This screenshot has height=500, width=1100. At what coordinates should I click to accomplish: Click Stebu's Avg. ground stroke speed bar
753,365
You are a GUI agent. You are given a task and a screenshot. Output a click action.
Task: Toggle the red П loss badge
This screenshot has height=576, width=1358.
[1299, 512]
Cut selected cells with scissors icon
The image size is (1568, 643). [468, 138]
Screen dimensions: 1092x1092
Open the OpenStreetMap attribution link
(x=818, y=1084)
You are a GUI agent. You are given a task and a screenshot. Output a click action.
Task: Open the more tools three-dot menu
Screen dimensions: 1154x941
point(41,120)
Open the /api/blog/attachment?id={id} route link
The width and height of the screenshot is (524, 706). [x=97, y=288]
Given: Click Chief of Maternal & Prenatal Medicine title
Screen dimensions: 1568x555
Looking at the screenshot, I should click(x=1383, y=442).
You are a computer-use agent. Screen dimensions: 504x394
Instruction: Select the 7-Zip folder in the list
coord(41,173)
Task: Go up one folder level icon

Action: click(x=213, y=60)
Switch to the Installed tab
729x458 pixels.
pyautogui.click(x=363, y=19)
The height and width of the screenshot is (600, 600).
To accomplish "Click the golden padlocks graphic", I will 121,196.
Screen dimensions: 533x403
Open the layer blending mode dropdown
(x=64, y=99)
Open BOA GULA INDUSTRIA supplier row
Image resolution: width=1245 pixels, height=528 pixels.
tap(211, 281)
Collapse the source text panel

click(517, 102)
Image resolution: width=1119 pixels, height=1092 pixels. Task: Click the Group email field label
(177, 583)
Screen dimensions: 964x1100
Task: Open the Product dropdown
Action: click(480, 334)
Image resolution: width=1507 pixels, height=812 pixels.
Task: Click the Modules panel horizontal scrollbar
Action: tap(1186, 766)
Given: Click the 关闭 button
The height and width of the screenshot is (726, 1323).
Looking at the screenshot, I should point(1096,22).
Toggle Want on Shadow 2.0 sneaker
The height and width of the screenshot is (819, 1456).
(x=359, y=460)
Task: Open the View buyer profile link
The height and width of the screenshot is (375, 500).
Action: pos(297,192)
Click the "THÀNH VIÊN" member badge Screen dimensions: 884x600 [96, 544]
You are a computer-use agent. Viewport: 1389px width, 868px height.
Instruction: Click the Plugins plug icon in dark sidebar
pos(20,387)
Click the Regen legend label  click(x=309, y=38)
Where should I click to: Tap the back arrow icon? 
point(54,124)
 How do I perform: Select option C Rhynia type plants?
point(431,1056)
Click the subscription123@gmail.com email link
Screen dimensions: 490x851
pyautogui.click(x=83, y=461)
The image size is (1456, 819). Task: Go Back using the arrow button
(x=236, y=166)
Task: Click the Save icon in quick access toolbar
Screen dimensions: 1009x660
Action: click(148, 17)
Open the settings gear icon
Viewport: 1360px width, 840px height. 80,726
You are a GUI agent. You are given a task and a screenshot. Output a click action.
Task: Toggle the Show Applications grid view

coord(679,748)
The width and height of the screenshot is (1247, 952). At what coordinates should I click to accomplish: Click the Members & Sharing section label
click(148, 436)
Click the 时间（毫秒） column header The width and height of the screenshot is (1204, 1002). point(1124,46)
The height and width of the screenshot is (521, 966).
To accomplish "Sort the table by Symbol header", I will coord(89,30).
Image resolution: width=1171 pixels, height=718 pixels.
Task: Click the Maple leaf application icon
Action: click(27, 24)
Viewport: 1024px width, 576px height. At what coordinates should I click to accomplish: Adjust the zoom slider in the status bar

[Instructions to follow]: Produce the lines from the top of the listing through the "The height and width of the screenshot is (600, 600)." line exactly as they appear, with no additional output.

[Answer box]:
This screenshot has height=500, width=1100. At what coordinates should I click to accomplish: Click Stebu's Avg. ground stroke speed bar
753,365
You are a GUI agent. You are given a task and a screenshot. Output a click action.
Task: Toggle the red П loss badge
This screenshot has height=576, width=1358.
[1299, 512]
Cut selected cells with scissors icon
The image size is (1568, 643). [468, 138]
Screen dimensions: 1092x1092
Open the OpenStreetMap attribution link
(x=818, y=1084)
You are a GUI agent. You are given a task and a screenshot. Output a click action.
Task: Open the more tools three-dot menu
Screen dimensions: 1154x941
point(41,120)
Open the /api/blog/attachment?id={id} route link
The width and height of the screenshot is (524, 706). [x=97, y=288]
Given: Click Chief of Maternal & Prenatal Medicine title
Screen dimensions: 1568x555
Looking at the screenshot, I should click(x=1383, y=442).
You are a computer-use agent. Screen dimensions: 504x394
Instruction: Select the 7-Zip folder in the list
coord(41,173)
Task: Go up one folder level icon

Action: click(x=213, y=60)
Switch to the Installed tab
729x458 pixels.
pyautogui.click(x=363, y=19)
The height and width of the screenshot is (600, 600).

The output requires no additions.